Sunday, February 10, 2013 — ST 4520

Puzzle at a Glance
Puzzle Number in The Sunday Times
ST 4520
Date of Publication in The Sunday Times
Sunday, January 13, 2013
Jeff Pearce 
Link to Full Review
Times for the Times [ST 4520]
Times for the Times Review Written By
Dave Perry
Date of Publication in the Toronto Star
Saturday, February 2, 2013
Date of Publication in the Vancouver Sun
Saturday, February 9, 2013
Falcon's Experience
- solved without assistance
- incorrect prior to use of puzzle solving tools
- solved with assistance from puzzle solving tools
- solved with aid of checking letters provided by puzzle solving tools
- unsolved or incorrect prior to visiting Times for the Times
This puzzle appears on the Sunday Puzzles pages in the Saturday, February 9, 2013 edition of The Ottawa Citizen.
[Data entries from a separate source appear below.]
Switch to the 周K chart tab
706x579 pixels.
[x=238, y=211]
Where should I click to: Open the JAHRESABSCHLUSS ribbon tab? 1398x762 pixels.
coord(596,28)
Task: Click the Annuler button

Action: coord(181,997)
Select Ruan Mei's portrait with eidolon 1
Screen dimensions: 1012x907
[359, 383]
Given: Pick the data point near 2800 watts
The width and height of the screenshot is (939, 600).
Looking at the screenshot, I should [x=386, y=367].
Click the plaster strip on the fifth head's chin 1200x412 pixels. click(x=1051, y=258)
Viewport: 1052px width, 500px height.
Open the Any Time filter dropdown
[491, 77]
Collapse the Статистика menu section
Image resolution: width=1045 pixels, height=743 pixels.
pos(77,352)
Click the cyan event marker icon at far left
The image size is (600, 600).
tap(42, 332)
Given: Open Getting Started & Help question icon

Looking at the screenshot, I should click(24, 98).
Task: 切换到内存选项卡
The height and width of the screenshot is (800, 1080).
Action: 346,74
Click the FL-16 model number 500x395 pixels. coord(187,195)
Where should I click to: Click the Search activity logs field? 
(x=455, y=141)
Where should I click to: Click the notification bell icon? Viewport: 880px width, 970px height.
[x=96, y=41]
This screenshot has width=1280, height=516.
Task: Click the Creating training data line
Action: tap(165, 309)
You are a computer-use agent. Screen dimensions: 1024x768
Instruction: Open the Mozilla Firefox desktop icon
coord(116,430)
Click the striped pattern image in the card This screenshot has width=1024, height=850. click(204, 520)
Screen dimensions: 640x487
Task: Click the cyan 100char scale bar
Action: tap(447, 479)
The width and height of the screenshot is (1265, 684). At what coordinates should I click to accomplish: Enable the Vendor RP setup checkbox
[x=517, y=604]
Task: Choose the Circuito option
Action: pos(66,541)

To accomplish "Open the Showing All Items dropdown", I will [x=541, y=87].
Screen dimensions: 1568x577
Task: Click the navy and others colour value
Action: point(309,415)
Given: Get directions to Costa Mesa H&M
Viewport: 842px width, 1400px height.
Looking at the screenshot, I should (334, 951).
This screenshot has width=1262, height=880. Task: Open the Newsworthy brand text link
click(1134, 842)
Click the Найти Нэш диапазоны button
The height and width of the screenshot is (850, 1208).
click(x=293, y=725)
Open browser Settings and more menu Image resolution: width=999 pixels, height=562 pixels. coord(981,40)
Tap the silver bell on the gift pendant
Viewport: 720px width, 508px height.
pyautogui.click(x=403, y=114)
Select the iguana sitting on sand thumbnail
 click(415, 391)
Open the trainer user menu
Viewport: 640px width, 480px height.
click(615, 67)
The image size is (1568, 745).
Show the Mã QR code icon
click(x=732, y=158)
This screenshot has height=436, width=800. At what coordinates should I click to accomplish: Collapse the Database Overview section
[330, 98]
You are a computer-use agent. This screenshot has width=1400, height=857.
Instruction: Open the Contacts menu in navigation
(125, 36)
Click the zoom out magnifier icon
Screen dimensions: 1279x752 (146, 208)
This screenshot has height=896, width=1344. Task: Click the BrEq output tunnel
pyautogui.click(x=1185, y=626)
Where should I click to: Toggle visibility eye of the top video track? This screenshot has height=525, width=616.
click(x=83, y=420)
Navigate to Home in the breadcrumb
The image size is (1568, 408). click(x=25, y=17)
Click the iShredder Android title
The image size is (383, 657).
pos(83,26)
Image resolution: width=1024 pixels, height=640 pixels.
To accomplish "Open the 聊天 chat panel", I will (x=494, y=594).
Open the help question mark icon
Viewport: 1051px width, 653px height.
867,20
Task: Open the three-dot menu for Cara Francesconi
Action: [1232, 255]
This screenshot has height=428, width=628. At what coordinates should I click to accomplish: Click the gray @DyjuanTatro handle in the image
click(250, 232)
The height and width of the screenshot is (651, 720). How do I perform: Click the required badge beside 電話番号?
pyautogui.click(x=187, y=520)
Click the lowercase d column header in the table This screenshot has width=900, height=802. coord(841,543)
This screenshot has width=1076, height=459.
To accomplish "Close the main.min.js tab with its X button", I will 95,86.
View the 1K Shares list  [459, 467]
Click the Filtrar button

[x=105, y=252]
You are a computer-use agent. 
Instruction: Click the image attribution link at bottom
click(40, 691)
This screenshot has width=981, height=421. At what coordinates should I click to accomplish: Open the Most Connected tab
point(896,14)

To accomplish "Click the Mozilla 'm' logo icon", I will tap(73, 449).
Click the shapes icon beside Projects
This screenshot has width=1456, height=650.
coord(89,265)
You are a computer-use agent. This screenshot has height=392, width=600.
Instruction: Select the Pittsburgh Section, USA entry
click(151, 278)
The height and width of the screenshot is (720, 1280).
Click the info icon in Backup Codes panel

In light of Dave Perry's admission that he "found this one quite hard-going", my performance may not look so shabby after all. With the exception of Allen Ginsberg, the other unknowns enumerated by him were similarly strange to me (although I did recognize maillot from French — which was not very helpful).

Notes on Today's Puzzle

This commentary should be read in conjunction with the full review at Times for the Times, to which a link is provided in the table above.


1a   One with cat and fish is a cheeky upstart (14)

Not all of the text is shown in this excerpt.